Impact of glacial erosion on synthetic (U-Th)/He detrital thermochronological age distributions: a new approach integrating glacial landscape modelling and thermal history inversion.
Abstract
Landscapes in Greenland have been deeply impacted by glacial erosion since the major cooling event at the
Eocene-Oligocene boundary and the initiation of the Greenland ice sheet between 5 and 30 Ma. Glacial erosion
created deep and wide fjords including the largest in the world, the Scoresby Sund fjord, with a width greater than
40 km. As fjords are unequivocally associated to glacial erosion, they represent a unique archive to assess the
co-evolution of ice dynamics and landscapes during the Cenozoic. More specifically, the thermal history of rocks
assessed from low-temperature thermochronology offer valuable insights to infer the long-term erosion history of
Greenland landscapes and the spatial distribution of ice over time. In the last decade, detrital thermochronology
has been used to deduce spatial patterns of erosion within a catchment by considering just age probability
distributions functions (PDF). Recently, we have developed a new inverse approach to infer thermal histories
directly from detrital age distributions, without the need for in situ or vertical profile bedrock data.
As this approach has shown promising results, we built the concept into the 3D landscape evolution model iSOSIA.
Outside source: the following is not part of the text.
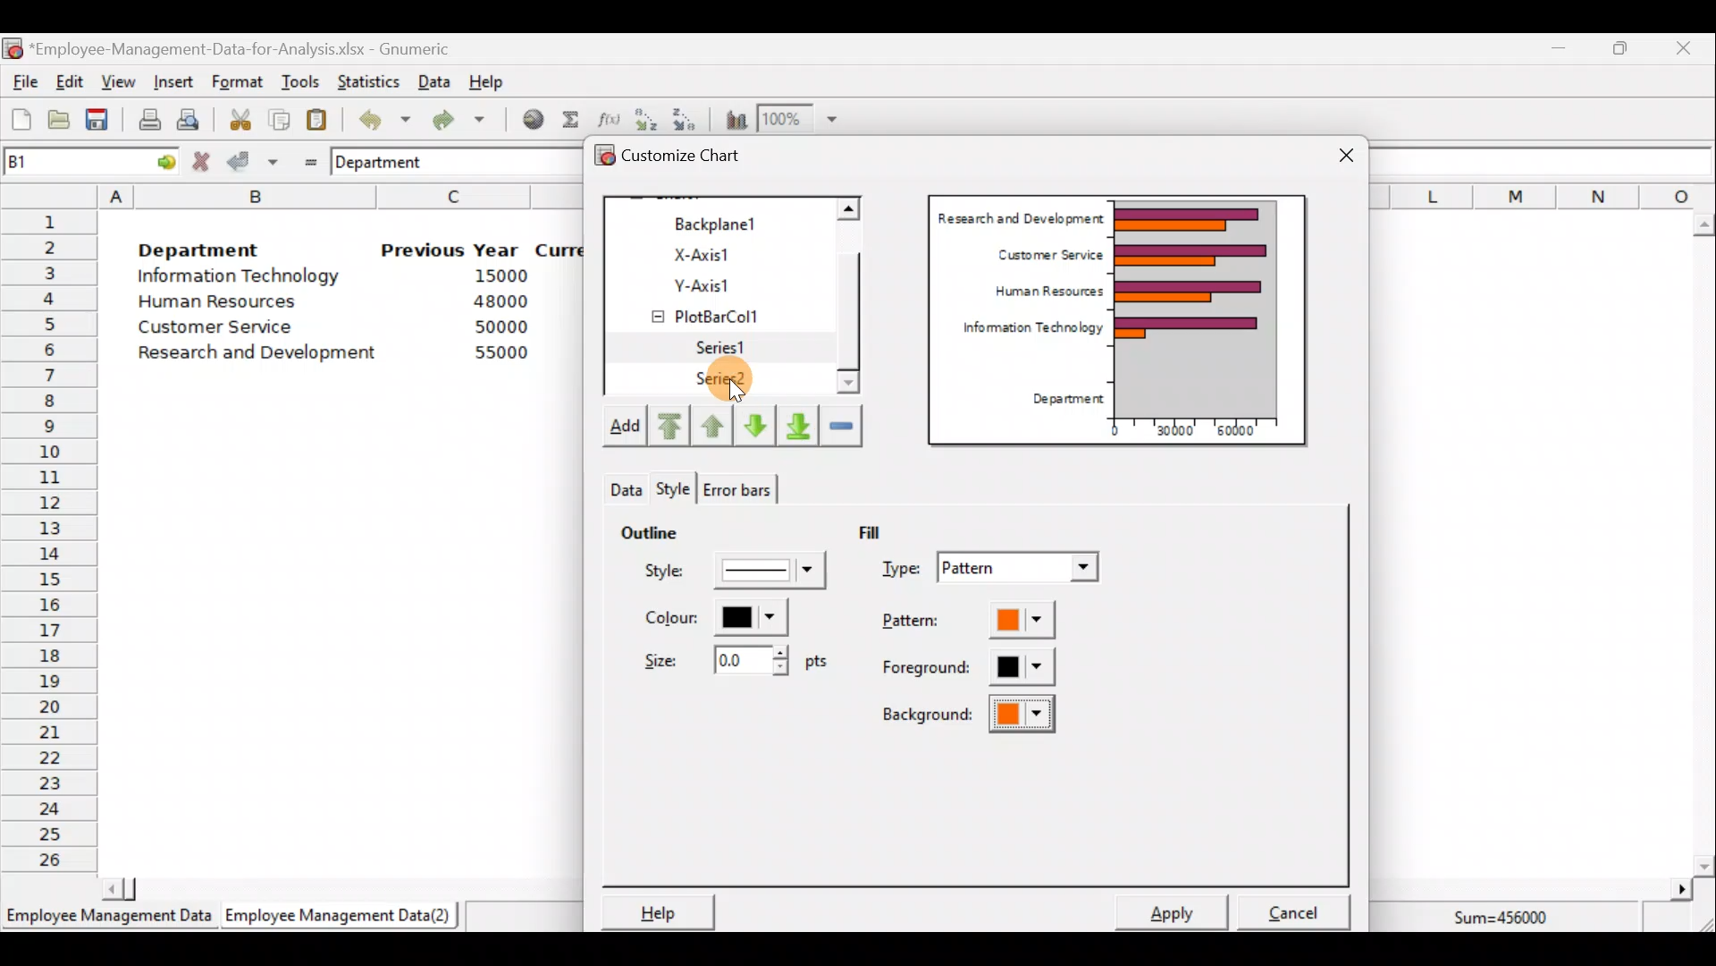  I want to click on Add, so click(623, 429).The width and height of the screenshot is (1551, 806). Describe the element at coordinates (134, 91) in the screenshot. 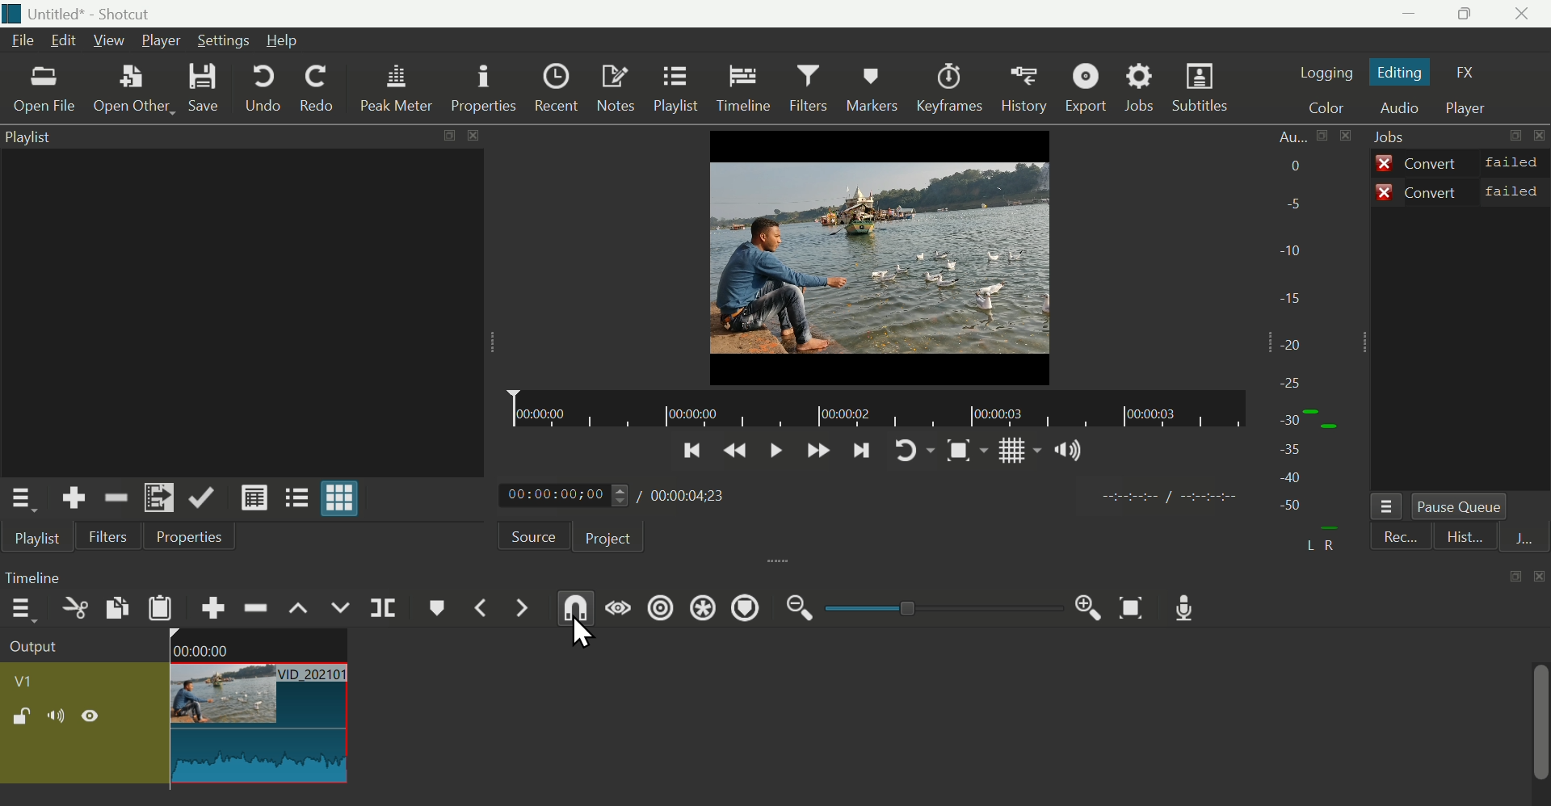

Within the model we track sediment-particles resulting from erosion through multiple glaciation events, leading
to the formation of a major fjord comparable to those observed in Greenland. Each particle has an associated
thermochronological age, reflecting both the age distribution on the pre-glacial landscape and any modifications in
response to glacial erosion. This information allows us to predict age distributions in a detrital sample anywhere
in the catchment. From these distributions we are then able to infer thermal histories, and to model the pattern
of erosion using an inverse approach. We present results of this modelling approach in a case study simulating
fjord development in East Greenland. The results highlight the importance of the strategy of detrital sampling for
constraining erosion history of fjords and the impact of Cenozoic glaciations on landscape evolution.